The modulated signal is generally not a single frequency (could be for SSB), and I don't think anyone would show a modulated signal as a simple sinewave.

First using sinewaves in books, makes the maths easy to follow. They can write the formulae for any modulating signal - it just gets messier.
Secondly, about 200yrs ago Fourier showed that a more complex signal is mathematically identical to a collection of sinewaves. You can work out what happens to any signal waveform, by working out what happens to each of those sinewaves and adding the results together.

USB & LSB, are bands of frequencies.
A single sinewave modulation produces an upper side frequency and a lower side frequency. Eg. 300Hz audio modulated onto a 1MHz carrier, gives 1.0003 MHz and 0.9997 MHz, spot frequencies. If you know that the carrier was 1MHz and you get either of these frequencies, you can work out what the audio frequency was. Try this: if you receive 1.0005 MHz, what was the audio frequency?
When a radio station broadcasts a pop record, they want to send a complicated waveform which is a mixture of frequencies (at varying levels). So for each frequency you get an upper and lower side frequency. Together these make the two bands of frequencies, called sidebands. Converting these side bands of frequencies back to their original sinewaves and adding them together gives us the original complicated waveform.
In the eg. above, if you had a sound containing a 300Hz tone and a 500Hz tone of twice the amplitude, it wouldn't look like a simple sinewave, but you'd get 1.0003MHz with one amplitude and 1.0005MHz with twice the amplitude. (and for DSB or AM, 0.9997 and 0.9995MHz) This modulated signal would not look like (nor be) a simple sinewave. When you added back the carrier frequency and recovered the 300Hz and 500Hz , you would get twice as much 500Hz as 300. When you added them together, they would again make the same waveform as the original mixture.

-- INFORMATION GIVEN --

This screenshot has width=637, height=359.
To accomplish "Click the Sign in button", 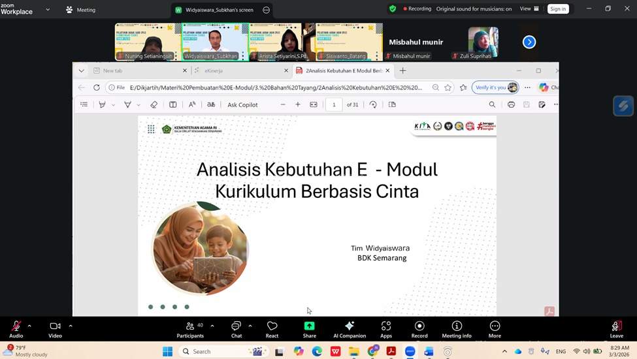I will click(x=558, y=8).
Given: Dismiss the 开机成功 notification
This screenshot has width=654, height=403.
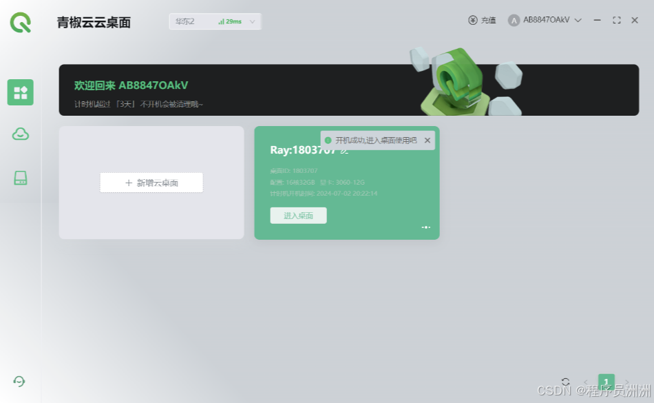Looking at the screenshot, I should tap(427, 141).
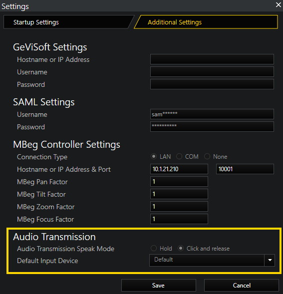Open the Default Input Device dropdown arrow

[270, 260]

...

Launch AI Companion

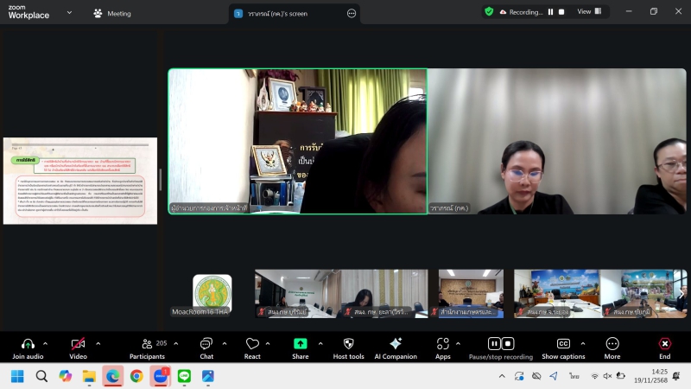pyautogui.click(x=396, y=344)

--

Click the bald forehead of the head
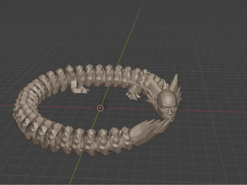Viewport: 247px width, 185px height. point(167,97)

-- STATED EXERCISE 1 --
Answer these questions from the passage on sidebands, one line each:
(a) According to the passage, who showed that a more complex signal is mathematically identical to a collection of sinewaves, and about how long ago?
(b) Which two frequencies does 300Hz audio modulated onto a 1MHz carrier give?
(c) What are the two bands of frequencies formed by the upper and lower side frequencies called?
-- STATED EXERCISE 2 --
Extract the portion of the passage on sidebands between "In the eg. above, if" and "the original mixture.", inclusive.

-- FULL ANSWER 1 --
(a) Fourier, about 200 years ago.
(b) 1.0003 MHz and 0.9997 MHz.
(c) Sidebands.

-- FULL ANSWER 2 --
In the eg. above, if you had a sound containing a 300Hz tone and a 500Hz tone of twice the amplitude, it wouldn't look like a simple sinewave, but you'd get 1.0003MHz with one amplitude and 1.0005MHz with twice the amplitude. (and for DSB or AM, 0.9997 and 0.9995MHz) This modulated signal would not look like (nor be) a simple sinewave. When you added back the carrier frequency and recovered the 300Hz and 500Hz , you would get twice as much 500Hz as 300. When you added them together, they would again make the same waveform as the original mixture.